Seit dem 1. April 2026 leitet Priv.-Doz. Dr. Steven R. Talbot das Institut für Medizinische Statistik der Uniklinik RWTH Aachen kommissarisch. Er folgt auf Univ.-Prof. Dr. rer. nat. Ralf-Dieter Hilgers, der sich Ende Februar 2026 in den wohlverdienten Ruhestand verabschiedete.

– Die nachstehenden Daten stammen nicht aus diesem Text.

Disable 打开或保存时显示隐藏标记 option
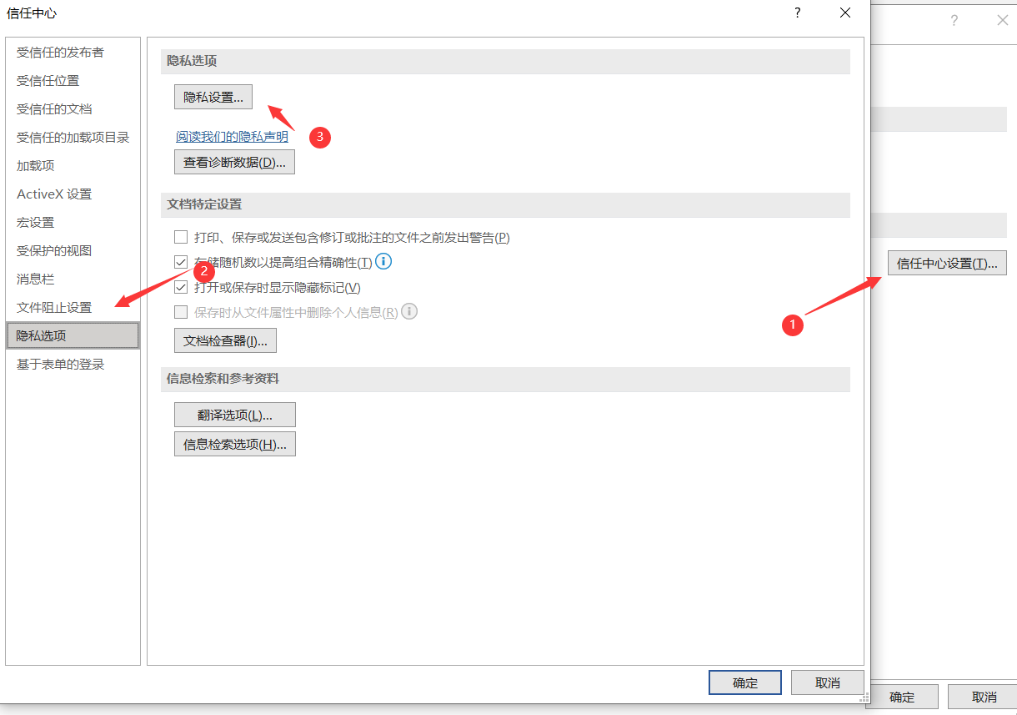Screen dimensions: 1017x715 (x=181, y=287)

Mit Dr. Steven Talbot gewinnt die Uniklinik RWTH Aachen eine ausgewiesene Führungspersönlichkeit an der Schnittstelle von Datenwissenschaft, künstlicher Intelligenz und translationaler Forschung. Der studierte Biochemiker und Data Scientist leitete zuletzt die Preclinical Data Science Group am Institut für Versuchstierkunde der Medizinischen Hochschule Hannover (MHH). Dort verantwortete er interdisziplinäre Forschungsprogramme, vereinte KI, Statistik und experimentelle Medizin und stärkte die Translation präklinischer Forschung in klinische Anwendungen.
Pionierarbeit in der quantitativen Schweregradbewertung
Seinen wissenschaftlichen Fokus legt Dr. Steven Talbot auf datengetriebene Lösungen zur quantitativen Schweregradbewertung in der Tierforschung. Zu seinen zentralen Leistungen zählt die Entwicklung des RELSA-Scores (Relative Severity Assessment), eines multidimensionalen Algorithmus zur objektiven Belastungsquantifizierung. Den Ansatz überführte er erfolgreich in die klinische Anwendung und adaptierte ihn für die Pädiatrie als Patient Vital Score (PVS) zur Überwachung kritisch kranker Kinder. Einen weiteren Schwerpunkt bildet die konsequente Umsetzung der 3R-Prinzipien (Replace, Reduce, Refine) mithilfe datenbasierter Reduktionsstrategien sowie die Validierung von Alternativmethoden, beispielsweise Organoid-Modellen im Rahmen multizentrischer Studien.
An der Uniklinik RWTH Aachen möchte der Institutsdirektor weiterhin den Einsatz von KI und statistischen Methoden in regulatorischen Prozessen vorantreiben und die Medizinische Statistik zukunftsorientiert ausrichten.